L'auteur précise que la question d'Orient actuelle (en 1877) pourrait jouer un rôle dans l'ouverture de la voie pour le retour des Juifs, mais qu'elle n'a pas de signification prophétique directe au-delà de ce contexte. Il insiste sur le fait que la bataille d'Armageddon ne peut survenir qu'après le retour des Juifs en Palestine et l'assèchement des eaux de l'Euphrate, c'est-à-dire après la division de la puissance chrétienne européenne[212].
« Babylone est tombée »
Ce chapitre traite de la chute de Babylone la Grande, telle qu'annoncée dans Apocalypse 18:4 (« Sortez d'elle, mon peuple, afin que vous ne participiez pas à ses péchés et que vous n'ayez pas part à ses fléaux »).

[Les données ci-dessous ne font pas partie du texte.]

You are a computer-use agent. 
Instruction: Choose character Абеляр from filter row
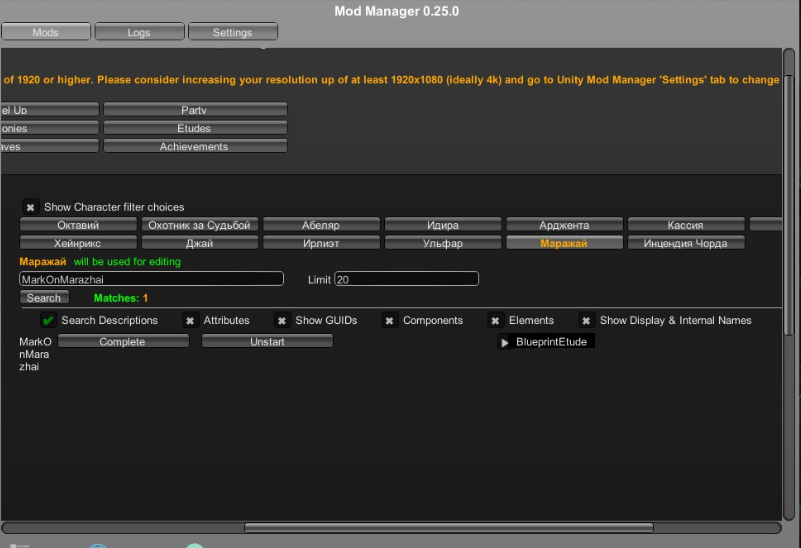pyautogui.click(x=321, y=225)
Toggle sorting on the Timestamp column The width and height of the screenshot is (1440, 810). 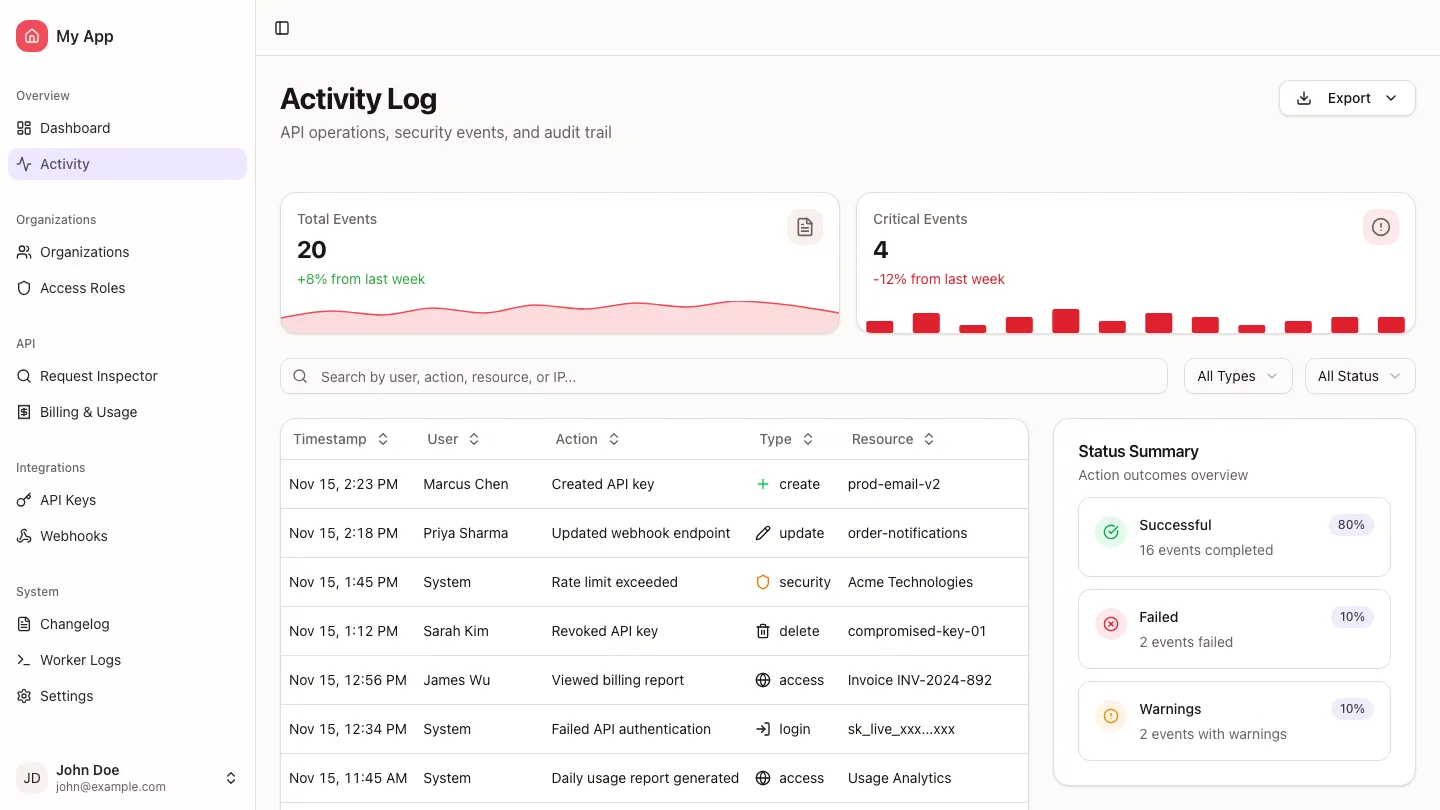click(x=382, y=439)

L'auteur identifie Babylone à l'élément religieux de la quatrième puissance mondiale (l'Empire romain chrétien), incarné pendant des siècles par la papauté. Il précise que Babylone la Grande englobe toutes les organisations où l'Église et l'État sont unis, une union qu'il qualifie de « fornication » spirituelle, opposée à l'enseignement du Christ[213].

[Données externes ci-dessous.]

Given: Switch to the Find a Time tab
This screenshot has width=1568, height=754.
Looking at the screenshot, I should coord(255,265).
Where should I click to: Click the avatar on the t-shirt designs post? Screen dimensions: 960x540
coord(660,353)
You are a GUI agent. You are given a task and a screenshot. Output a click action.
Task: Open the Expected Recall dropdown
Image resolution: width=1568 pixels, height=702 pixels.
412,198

La chute de Babylone est décrite comme un processus en cours, marqué par la dissolution progressive de l'union entre l'Église et l'État dans les nations chrétiennes. L'auteur explique que cette séparation sera consommée sous la septième plaie, lorsque « cette grande ville » (l'Empire romain chrétien) sera divisée en trois parties. Il rejette l'idée que la corruption d'une Église puisse représenter la chute de Babylone, insistant sur le fait que Babylone est et reste une « prostituée », symbolisant l'alliance illégitime entre le pouvoir spirituel et le pouvoir temporel[214].

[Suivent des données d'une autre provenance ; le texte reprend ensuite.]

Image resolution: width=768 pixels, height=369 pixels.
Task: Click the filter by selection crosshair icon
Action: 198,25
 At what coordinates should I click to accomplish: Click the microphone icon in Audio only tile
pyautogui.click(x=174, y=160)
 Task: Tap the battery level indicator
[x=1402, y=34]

L'auteur souligne que l'appel à « sortir de Babylone » ne s'adresse pas à la « fiancée du Christ » (les chrétiens oints), mais aux douze tribus d'Israël, qui seront délivrées pendant le « temps de détresse » mentionné dans Daniel 12:1 et Jérémie 30:7. Il rappelle que les Juifs, bien qu'ils ne fassent pas partie de la « fiancée », sont néanmoins le peuple de Dieu et bénéficieront de promesses terrestres, notamment leur retour en Palestine et leur rétablissement en tant que nation. Cette distinction entre le destin céleste des chrétiens oints et le destin terrestre des Juifs est présentée comme un élément clé de l'eschatologie développée dans cet ouvrage[215].